The country came up with draft amendments to the 2014 Trafficking in Persons Act, but so far there had been little movement in passing and adopting the proposed changes.

Compared to 2018, the report says, Zimbabwe had prosecuted and convicted fewer trafficking cases compared to the previous year; and there was a backlog of trafficking cases dating back to 2016.

In addition, the report says Zimbabwe identified fewer trafficking victims and did not provide adequate funding to its NGO partners on which it relied to provide protective services to victims.

The report has some recommendations for Zimbabwe such as that the country should amend its anti-trafficking law to criminalise all forms of trafficking in line with the 2000 UN Trafficking In Persons Protocol, increase efforts to proactively investigate and prosecute trafficking crimes, including complicit government officials and internal trafficking cases and to provide financial or in-kind support to NGO service providers.

Furthermore, the report urges Zimbabwe to expand training for law enforcement officers on investigative techniques, allocate adequate funding for law enforcement to proactively carry out investigations and to train prosecutors and judges on trafficking and trafficking-related legislation.  
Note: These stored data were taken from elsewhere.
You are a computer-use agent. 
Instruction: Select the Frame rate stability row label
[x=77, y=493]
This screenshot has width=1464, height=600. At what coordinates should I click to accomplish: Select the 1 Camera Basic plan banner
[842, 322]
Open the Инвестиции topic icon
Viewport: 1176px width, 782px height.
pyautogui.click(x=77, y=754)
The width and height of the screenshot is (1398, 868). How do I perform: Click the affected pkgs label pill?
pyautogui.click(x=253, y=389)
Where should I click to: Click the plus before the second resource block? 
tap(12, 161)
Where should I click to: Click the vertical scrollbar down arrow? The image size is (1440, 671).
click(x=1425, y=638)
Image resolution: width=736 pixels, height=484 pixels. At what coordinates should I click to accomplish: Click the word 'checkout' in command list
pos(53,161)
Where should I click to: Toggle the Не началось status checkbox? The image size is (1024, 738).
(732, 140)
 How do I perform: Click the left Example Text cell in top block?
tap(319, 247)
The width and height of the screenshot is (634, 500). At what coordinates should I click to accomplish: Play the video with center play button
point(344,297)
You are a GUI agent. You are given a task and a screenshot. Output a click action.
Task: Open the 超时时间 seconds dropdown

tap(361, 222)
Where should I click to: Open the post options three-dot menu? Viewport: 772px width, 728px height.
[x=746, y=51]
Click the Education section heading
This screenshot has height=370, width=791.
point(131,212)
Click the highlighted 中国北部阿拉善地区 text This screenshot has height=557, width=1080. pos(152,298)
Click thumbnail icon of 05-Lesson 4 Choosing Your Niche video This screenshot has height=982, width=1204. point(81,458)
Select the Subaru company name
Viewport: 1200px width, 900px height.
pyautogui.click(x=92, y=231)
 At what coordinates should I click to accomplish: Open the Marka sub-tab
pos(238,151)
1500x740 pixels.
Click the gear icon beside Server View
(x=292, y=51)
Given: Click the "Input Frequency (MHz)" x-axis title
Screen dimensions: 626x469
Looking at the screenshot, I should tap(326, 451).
Zimbabwe was also urged to establish safe houses for trafficking victims in each province and to develop mutual legal assistance treaties (MLATs) and other agreements to facilitate information gathering and sharing with foreign governments.

In the Zimbabwean context, trafficking in persons involves exploiting women and girls from towns bordering South Africa, Mozambique, and Zambia in forced labour, including domestic servitude, and sex trafficking in brothels catering to long-distance truck drivers on both sides of the borders.

The US report said traffickers subject Zimbabwean men, women, and children to forced labour in agriculture and domestic service in the country’s rural areas.

“Traffickers exploit women in domestic servitude, forced labour, and sex trafficking in Kuwait and Saudi Arabia,” the report says.

“There were previous reports of Zimbabwean women lured to China and the Middle East for work, where they are vulnerable to trafficking.

“There were reports of traffickers luring Zimbabwean students to Cyprus and elsewhere with false promises for education via scholarship schemes where they are exploited in forced labour and sex trafficking.”